Eso recuerda los avisos antaño de la censura, puestos a la cabeza de anuncios de películas juzgadas no recomendables para menores y personas decentes. Por supuesto las palabras crueldad y tortura fueron enarboladas como banderas de infamia. Curiosamente, las razones eran contradictorias: el primer escrito, exaltando a Singer, apuntaba que para este profesor hombres y animales tienen el mismo nivel de conciencia; el segundo, más comedido según parece, sostenía que, precisamente porque los animales quedan estancados en su presente e incapaces de enfocar su futuro - el de su muerte -, esa diferencia nos induce a ensañarnos con ellos, no sé si porque nos sentimos superiores, o porque envidiamos su ingenuidad.

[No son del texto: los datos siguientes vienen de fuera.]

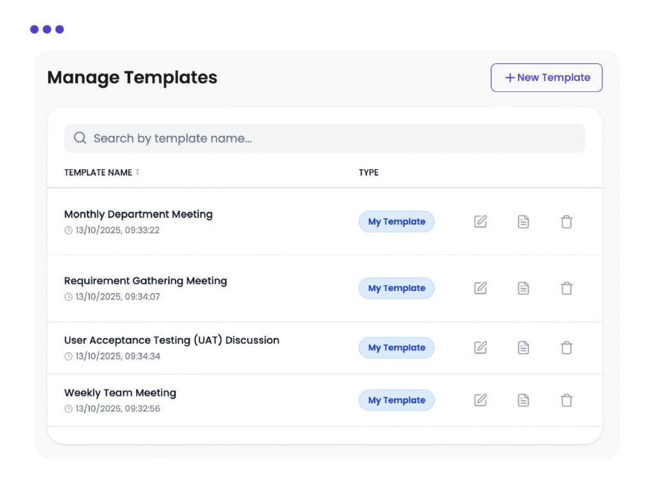Click My Template badge on Requirement Gathering row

Reconocía, sin embargo, que muchos elementos culturales están ligados a la tauromaquia (los trajes, la pintura, la literatura...), y que estos podían seguir como objetos de admiración, pero que la Fiesta, en sí misma condenable, tenía que desaparecer, encerrarse en las vitrinas museísticas de las civilizaciones muertas.

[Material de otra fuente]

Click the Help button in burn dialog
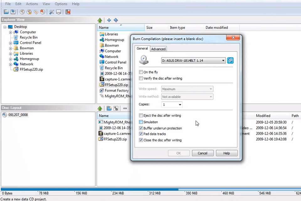The width and height of the screenshot is (301, 201). pyautogui.click(x=227, y=153)
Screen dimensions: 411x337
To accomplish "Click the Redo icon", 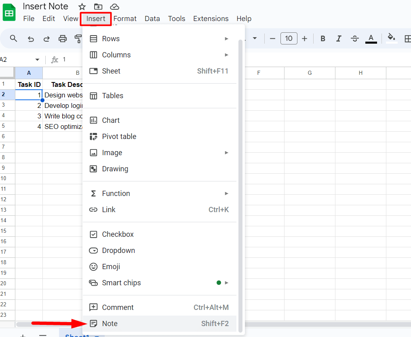I will [46, 38].
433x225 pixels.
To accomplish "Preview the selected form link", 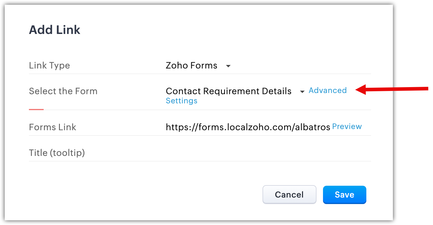I will (347, 127).
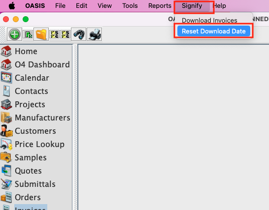
Task: Open the Reports menu
Action: point(160,6)
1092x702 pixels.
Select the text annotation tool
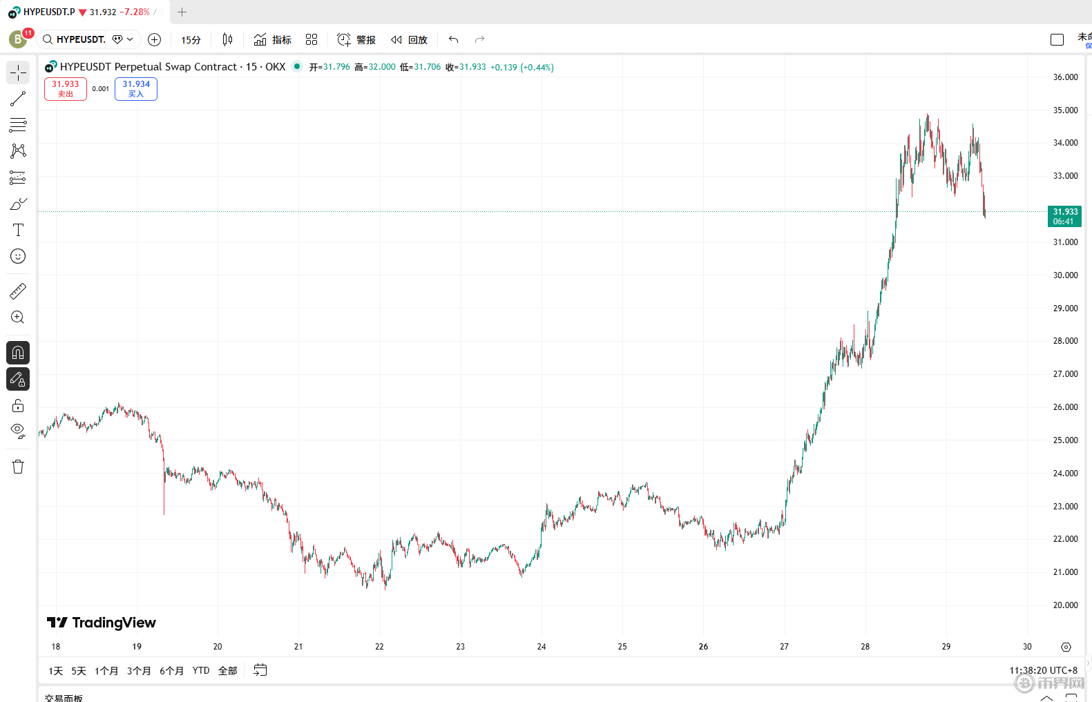point(18,230)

Pero resulta que este patrimonio, basado en el enfrentamiento con el uro/toro, animal totémico desde hace más de treinta mil años, es expresión suprema de vida, o mejor dicho de nuestra condición de seres vivientes y mortales, conscientes de ello. El torero, que nos representa en sumo grado, es a la vez héroe y artista. Las materias de su arte son tres: el toro temible, desde luego, con el que tiene que enfrentarse, pero al que tiene que entender y hasta amar para plasmar en el ruedo con él la harmonía esperada; el tiempo que tiene que alargar y esculpir en sus pases; el cuerpo que tiene que librar del miedo, dibujando con él su coreografía en el acto y en el aire. El toro muere en esta lucha (unos veterinarios muestran cómo su naturaleza brava le permite superar el estrés y el dolor), pero el aficionado le admira porque también representa lo mejor de nosotros en este trance. Esto se acaba de comprobar, el domingo de Ramos, en la emoción que estremeció toda la plaza de Las Ventas ante la embestida incansable hasta el final de un animal bravísimo, y ante el afán de todos los hombres vestidos de luces para brillar a su altura. En la plaza muerte y vida, sublimadas por el arte, nos bridan esas flores con perfume de Baudelaire.